→ SOURCE TEXT:
Team USA took the lead in the second period on a Jake Sanderson goal, and then Sam Bennett tied it right back.
There was no scoring in the third period, as strong goaltending and high-effort defending took over. Both countries waited for that one last punch, but the high stakes naturally had to last until there was a tournament-winning golden goal on the line
Even the overtime rules reflected how much each team wanted the win, as as there was no three-on-three hockey or a shootout. Just normal, sudden-death hockey, until one team wins.
This rematch came just five days after the U.S. beat Canada 3-1 in round-robin play in a game that was punctuated by three fights in the first nine seconds of play. En route to the championship game, Canada beat both Sweden and Finland, while the U.S. beat Finland but lost to Sweden on Monday after their spot in the final was already clinched. The tournament replaced the NHL All-Star Game this year ahead of next year's Winter Olympics in Milan, which NHL players will participate in for the first time since 2014
The big picture: Canadian Prime Minister Justin Trudeau took a swipe at President Trump's call for Canada's annexation as the 51st U.S. state moments after the win, saying on X: "You can't take our country — and you can't take our game."

→ YOUR TASK:
Using the hockey report, say whether each statement agrees with it, answering yes or no and quoting the words that decide it. 1. No goals were scored in the third period. 2. Overtime was settled by a shootout. 3. The U.S. lost to Sweden before its place in the final was secured.

→ Data records:

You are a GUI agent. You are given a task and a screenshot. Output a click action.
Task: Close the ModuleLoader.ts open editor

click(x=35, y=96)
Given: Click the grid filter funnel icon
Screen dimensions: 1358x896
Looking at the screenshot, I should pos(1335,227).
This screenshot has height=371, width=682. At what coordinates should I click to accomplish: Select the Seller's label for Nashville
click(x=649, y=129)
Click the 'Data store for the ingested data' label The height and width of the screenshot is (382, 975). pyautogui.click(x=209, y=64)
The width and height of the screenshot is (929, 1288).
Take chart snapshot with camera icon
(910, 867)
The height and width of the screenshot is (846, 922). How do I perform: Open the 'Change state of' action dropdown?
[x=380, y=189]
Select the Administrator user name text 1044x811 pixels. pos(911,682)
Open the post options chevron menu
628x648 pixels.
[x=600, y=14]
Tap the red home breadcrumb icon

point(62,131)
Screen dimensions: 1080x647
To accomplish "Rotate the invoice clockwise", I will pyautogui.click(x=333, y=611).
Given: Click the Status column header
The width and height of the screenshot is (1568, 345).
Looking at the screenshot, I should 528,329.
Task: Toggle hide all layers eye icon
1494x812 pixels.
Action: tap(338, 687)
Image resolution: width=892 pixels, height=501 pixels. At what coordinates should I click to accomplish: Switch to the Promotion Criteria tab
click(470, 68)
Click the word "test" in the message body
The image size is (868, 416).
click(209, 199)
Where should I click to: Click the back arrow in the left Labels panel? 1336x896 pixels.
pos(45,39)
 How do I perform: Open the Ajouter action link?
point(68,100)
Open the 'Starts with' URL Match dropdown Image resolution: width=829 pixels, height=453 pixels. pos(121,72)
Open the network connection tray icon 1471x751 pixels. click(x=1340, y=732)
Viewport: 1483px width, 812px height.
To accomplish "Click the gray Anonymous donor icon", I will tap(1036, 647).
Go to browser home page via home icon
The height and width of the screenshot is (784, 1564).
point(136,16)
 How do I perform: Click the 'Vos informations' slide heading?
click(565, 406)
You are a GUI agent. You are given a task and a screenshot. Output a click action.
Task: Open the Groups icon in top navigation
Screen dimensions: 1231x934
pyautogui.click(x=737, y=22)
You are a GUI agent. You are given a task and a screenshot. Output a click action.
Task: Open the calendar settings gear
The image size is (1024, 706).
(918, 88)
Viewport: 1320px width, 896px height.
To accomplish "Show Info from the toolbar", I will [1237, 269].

→ OUTPUT FOR THIS TASK:
1. Yes: "There was no scoring in the third period"
2. No: "there was no three-on-three hockey or a shootout"
3. No: "lost to Sweden on Monday after their spot in the final was already clinched"